After watching this whole production an adolescent dragon, a wee beastie whispered in my ear “Mee boy, therr be a way to scatter dismay and consternation among these upstarts. This Patrrick be celebrated by all an’ none stand for the serpents. Justice! (that’s the way Celtic dragons talk). “

So late on the next March 16th, after the semi drunk crew had left green proof behind them down the middle of my street, I ventured forth in the wee hours of the morning, armed with two cans of orange spray paint. I confess I was not wearing a kilt. But my spirit was. The orange stripe began a block beyond Donovan’s Pub, the place where the parade began and where the faithful got tanked up before staggering forth. It ran parallel to the green, coexisting for fifty yards, and then with glee, as much glee as an orange stripe can exhibit, tangled and superimposed itself upon the green. The paint ran out a bit beyond my house. No sense leaving too much proof from whom the blessing of the orange had come.
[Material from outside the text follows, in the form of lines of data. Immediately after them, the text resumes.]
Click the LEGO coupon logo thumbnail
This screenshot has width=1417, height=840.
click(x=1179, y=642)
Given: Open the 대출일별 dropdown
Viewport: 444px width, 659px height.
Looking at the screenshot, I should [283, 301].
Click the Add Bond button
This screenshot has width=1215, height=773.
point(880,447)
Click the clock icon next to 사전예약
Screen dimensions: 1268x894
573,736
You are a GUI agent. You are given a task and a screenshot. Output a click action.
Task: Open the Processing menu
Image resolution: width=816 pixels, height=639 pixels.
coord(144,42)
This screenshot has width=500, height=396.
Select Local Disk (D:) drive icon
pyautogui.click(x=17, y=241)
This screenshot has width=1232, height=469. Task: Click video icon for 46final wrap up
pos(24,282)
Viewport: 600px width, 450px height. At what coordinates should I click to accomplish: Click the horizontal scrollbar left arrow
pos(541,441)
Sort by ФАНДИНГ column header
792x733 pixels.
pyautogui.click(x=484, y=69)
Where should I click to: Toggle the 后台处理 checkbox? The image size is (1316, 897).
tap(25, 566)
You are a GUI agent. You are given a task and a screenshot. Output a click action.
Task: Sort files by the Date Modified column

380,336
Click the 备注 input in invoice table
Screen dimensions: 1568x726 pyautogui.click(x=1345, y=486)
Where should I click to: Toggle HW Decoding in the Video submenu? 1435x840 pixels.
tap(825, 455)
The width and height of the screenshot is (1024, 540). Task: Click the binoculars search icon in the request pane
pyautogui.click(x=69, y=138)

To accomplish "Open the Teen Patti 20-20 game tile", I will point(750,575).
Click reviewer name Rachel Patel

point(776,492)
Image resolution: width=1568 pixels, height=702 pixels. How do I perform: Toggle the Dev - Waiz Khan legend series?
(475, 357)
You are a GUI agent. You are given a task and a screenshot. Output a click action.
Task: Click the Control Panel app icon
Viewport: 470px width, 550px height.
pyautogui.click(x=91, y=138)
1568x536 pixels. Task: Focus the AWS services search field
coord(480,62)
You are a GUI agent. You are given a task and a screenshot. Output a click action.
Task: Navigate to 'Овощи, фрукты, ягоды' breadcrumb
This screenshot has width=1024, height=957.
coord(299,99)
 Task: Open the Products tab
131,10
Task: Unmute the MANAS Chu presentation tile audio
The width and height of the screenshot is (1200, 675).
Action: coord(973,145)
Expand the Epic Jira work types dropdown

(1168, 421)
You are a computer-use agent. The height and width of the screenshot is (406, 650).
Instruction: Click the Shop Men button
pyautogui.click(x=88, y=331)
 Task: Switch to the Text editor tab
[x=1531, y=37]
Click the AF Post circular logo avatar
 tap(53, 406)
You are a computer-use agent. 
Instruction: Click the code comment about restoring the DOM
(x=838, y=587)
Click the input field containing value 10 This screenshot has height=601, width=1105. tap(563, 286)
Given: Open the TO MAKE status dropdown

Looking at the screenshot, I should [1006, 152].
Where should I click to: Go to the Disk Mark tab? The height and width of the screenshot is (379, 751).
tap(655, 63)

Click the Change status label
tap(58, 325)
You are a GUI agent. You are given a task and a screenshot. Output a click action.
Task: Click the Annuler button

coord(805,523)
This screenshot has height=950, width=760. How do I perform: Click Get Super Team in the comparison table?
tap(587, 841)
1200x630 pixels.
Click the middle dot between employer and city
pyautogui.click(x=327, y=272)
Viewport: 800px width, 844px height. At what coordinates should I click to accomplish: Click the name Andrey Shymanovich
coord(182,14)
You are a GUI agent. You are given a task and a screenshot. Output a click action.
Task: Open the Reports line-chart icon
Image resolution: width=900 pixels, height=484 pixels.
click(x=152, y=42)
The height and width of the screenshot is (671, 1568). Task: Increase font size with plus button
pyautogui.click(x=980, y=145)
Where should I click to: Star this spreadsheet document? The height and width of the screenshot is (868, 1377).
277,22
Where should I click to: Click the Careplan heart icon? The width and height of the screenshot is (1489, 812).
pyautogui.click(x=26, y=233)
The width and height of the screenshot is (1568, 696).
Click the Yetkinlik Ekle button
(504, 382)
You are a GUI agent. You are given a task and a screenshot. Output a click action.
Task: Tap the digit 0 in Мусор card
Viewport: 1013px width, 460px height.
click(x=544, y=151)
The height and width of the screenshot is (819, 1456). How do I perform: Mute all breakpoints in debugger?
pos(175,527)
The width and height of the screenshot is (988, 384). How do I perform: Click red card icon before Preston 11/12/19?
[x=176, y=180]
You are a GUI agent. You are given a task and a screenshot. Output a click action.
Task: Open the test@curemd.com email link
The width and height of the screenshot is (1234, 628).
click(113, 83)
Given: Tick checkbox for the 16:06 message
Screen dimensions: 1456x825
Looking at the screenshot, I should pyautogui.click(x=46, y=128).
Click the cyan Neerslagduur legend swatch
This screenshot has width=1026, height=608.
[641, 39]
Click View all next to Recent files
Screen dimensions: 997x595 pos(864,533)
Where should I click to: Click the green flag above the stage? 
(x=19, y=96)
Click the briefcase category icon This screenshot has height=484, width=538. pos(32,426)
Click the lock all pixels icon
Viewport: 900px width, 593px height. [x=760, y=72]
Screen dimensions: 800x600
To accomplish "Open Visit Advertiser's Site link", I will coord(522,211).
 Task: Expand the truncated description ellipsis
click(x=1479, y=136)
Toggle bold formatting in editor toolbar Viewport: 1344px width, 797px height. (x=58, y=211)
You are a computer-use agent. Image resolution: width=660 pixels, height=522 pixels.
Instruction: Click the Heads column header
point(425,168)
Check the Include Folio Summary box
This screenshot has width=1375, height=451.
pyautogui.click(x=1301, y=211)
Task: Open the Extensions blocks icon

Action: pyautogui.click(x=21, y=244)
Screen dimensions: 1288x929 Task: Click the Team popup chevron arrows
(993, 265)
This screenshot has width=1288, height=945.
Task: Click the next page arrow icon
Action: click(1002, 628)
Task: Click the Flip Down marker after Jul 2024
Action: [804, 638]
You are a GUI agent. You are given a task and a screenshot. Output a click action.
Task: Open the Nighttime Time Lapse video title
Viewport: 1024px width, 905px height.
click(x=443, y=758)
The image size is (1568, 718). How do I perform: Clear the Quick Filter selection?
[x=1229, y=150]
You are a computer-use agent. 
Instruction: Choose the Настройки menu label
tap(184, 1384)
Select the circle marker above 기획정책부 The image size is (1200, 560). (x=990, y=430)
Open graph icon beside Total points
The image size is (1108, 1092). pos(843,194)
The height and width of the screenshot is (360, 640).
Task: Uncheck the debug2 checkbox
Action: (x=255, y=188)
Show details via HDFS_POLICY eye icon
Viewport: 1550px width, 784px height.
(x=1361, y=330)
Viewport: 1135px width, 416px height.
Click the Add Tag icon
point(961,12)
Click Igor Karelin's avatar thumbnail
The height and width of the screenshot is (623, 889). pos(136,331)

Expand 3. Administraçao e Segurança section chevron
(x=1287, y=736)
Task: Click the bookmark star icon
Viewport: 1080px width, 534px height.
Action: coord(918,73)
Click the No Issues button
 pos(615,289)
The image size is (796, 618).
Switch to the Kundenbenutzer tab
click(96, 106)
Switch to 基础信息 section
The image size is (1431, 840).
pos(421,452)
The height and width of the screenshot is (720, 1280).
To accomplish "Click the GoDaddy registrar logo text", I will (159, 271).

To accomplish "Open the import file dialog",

The next day I sat on my stoop, early. I heard the first whoops of consternation an hour before the parade. Ahh, it was better than the pipes upon the moors. Being the day to party, they were not ready to repel such an assault. Besides, the time for the parade’s beginning came upon them, leaving them no choice but to go on with the show.

On that day the sons of Erin followed and orange stripe for half their jaunt. They scowled. It was beautiful. I could hear the beastie chuckling at them.

They posted guards the next year. Dragons must be reckoned with.

2 comments:

Anonymous said...

Ow! Where is the genosity in this? Not worthy of your angel.

Pops said...

This is pretty hard on the Irish.

Reading this posting causes me to think about why someone would paint the green line orange, and why he might write about it now. And about the reactions in the readers. And the power of words to illuminate and to hurt, and about the responsibility of the author and of the reader.

Provocative. Revealing. A bit painful. Tricky business -- triggering thoughts and emotions we don't always choose to face, or even know are there. The line between a stimulating idea and a stick in the eye is a fine one.